The stand-off comes a day after the Italian parliament introduced Minister of Interior Matteo Salvini’s second “security decree”, a new law which means private rescue boats entering Italian territorial waters without permission could be impounded, with their owners facing fines of up to €1 million. The UN has criticised the new measures, which could further discourage shipmasters from rescuing people. 

The Proactiva Open Arms incident is just the latest in a series of instances of rescue ships in the Central Mediterranean being blocked from docking in the nearest safe port. 

Maria Serrano, Amnesty International’s Senior Researcher on Migration, said: 

“After a week stranded at sea in blistering heat, these women, men and children - who have risked their lives to escape human rights abuses in Libya - should be immediately disembarked either in Malta or Italy.

“Despite mounting concerns for the wellbeing of those on board, politicians are shamelessly breaching their responsibilities under international law by refusing to grant a safe port to people who could face torture if returned to Libya, and who are exhausted and in need of protection and care.

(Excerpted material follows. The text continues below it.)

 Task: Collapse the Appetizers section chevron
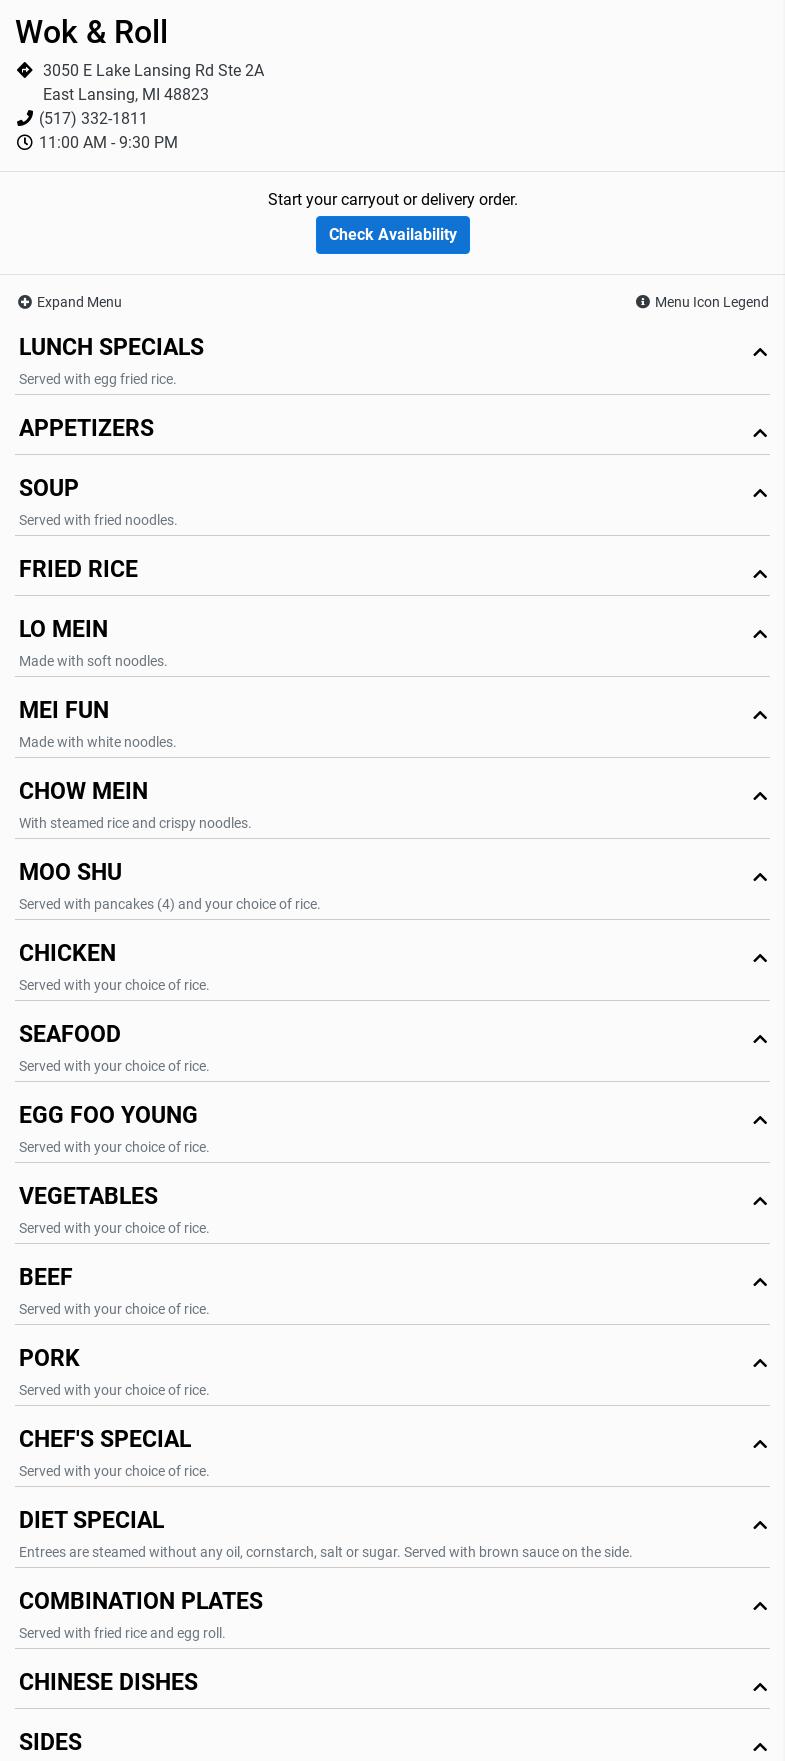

“It is time that European governments stop playing with people’s lives and deploy adequate resources for search and rescue where they are needed.”

Abuse suffered in Libya

Many of the people onboard the Proactiva Open Arms claim to have suffered serious abuse whilst in detention in Libya, and some reportedly have third-degree burns and gunshot wounds. At least one man claims to have sustained his injuries during last month’s attack on Tajoura detention centre in Tripoli.